Não está a falar de paredes bolorentas, mas de algo muito mais emocionante: materiais vivos, sustentáveis e cheios de potencial. Wösten estuda a forma como diferentes fungos operam dentro de um micélio, a Internet da natureza, uma rede viva de filamentos que nutre fungos e conecta plantas, compartilhando recursos e informações. Está agora a desenvolver "filamentos" fúngicos como alternativas sustentáveis e biodegradáveis ao plástico, madeira e couro - materiais que já estão a despertar novos usos na moda, mobiliário e construção.
Edifícios "vivos" preparados para o futuro
Wösten faz parte de uma equipa de investigadores da Bélgica, Dinamarca, Grécia, Países Baixos, Noruega e Reino Unido que está a explorar uma ideia radical: e se os materiais com que construímos pudessem crescer, reparar-se a si próprios e até mesmo sentir o seu ambiente?
== == ==
INSTRUÇÃO 1 => Transcreva do excerto sobre materiais fúngicos o trecho que começa em "Não está a falar" e segue até "o seu ambiente?".
INSTRUÇÃO 2 => Segundo o excerto sobre materiais fúngicos, de que países são os investigadores da equipa de que Wösten faz parte?
== == ==
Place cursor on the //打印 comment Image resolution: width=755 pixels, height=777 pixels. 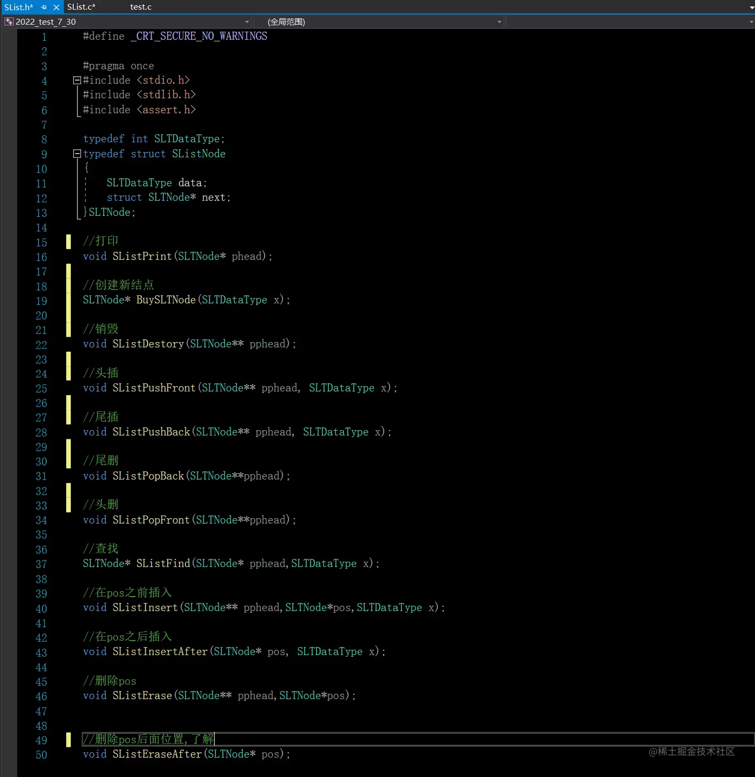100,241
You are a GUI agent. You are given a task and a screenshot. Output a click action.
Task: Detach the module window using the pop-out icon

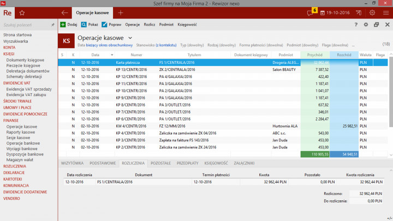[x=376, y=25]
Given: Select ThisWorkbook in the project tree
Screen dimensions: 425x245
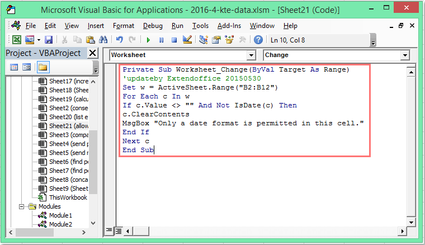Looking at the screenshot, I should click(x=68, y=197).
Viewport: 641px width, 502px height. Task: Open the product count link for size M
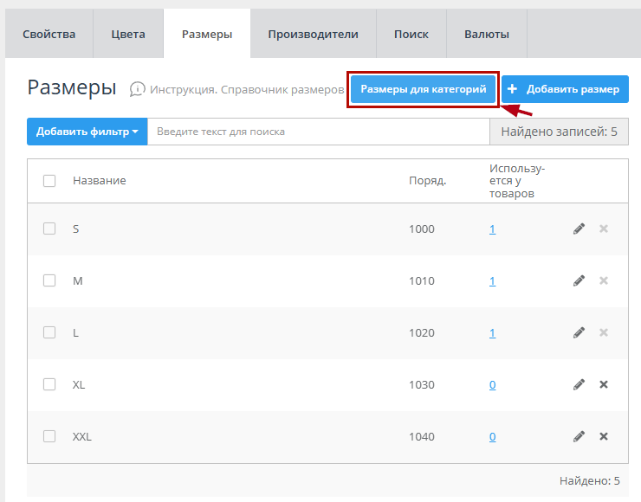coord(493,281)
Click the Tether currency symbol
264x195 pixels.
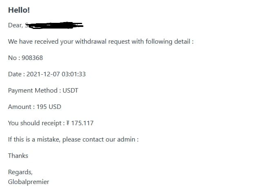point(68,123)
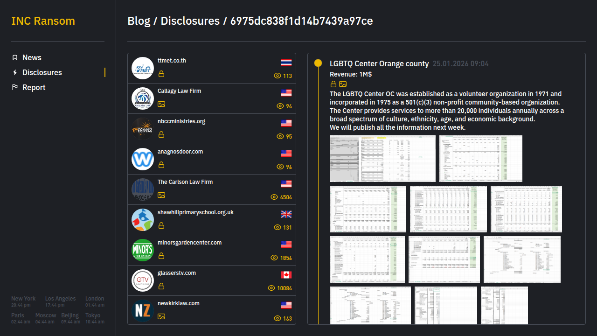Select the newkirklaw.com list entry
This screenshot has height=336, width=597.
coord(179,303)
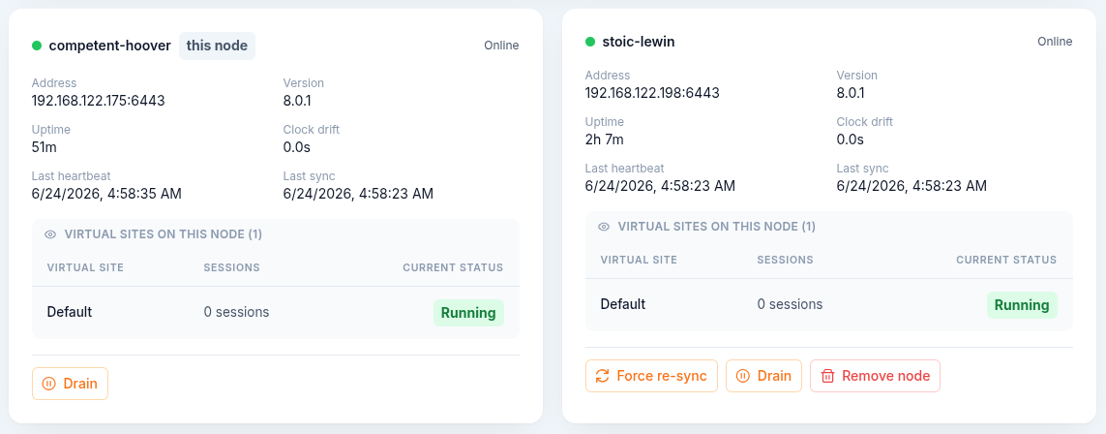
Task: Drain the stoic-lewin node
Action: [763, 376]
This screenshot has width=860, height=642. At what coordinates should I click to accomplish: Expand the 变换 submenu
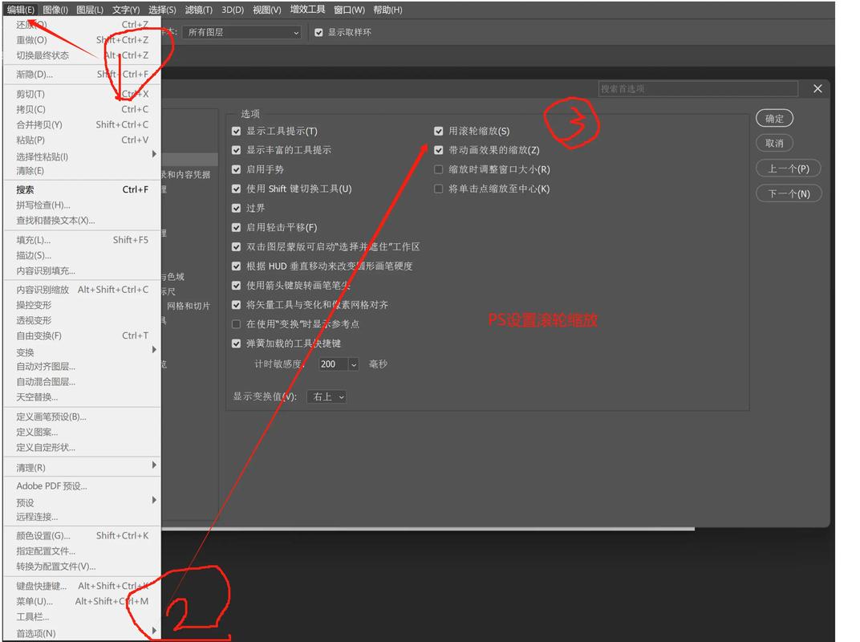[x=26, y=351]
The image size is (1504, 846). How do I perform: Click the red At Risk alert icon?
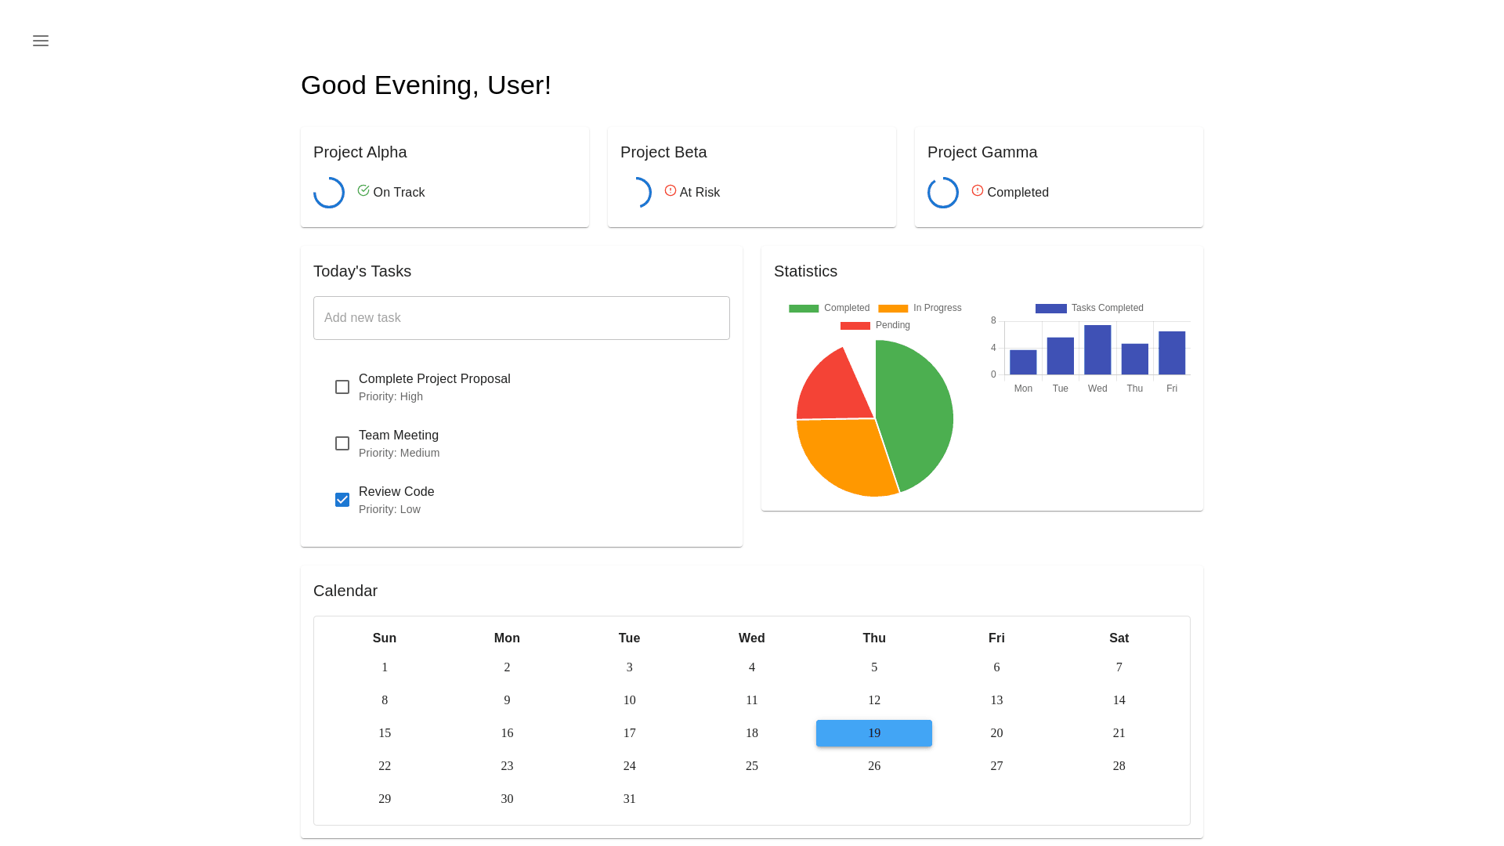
== == ==
RESPOSTA 1 =>
Não está a falar de paredes bolorentas, mas de algo muito mais emocionante: materiais vivos, sustentáveis e cheios de potencial. Wösten estuda a forma como diferentes fungos operam dentro de um micélio, a Internet da natureza, uma rede viva de filamentos que nutre fungos e conecta plantas, compartilhando recursos e informações. Está agora a desenvolver "filamentos" fúngicos como alternativas sustentáveis e biodegradáveis ao plástico, madeira e couro - materiais que já estão a despertar novos usos na moda, mobiliário e construção.
Edifícios "vivos" preparados para o futuro
Wösten faz parte de uma equipa de investigadores da Bélgica, Dinamarca, Grécia, Países Baixos, Noruega e Reino Unido que está a explorar uma ideia radical: e se os materiais com que construímos pudessem crescer, reparar-se a si próprios e até mesmo sentir o seu ambiente?

RESPOSTA 2 => Bélgica, Dinamarca, Grécia, Países Baixos, Noruega e Reino Unido.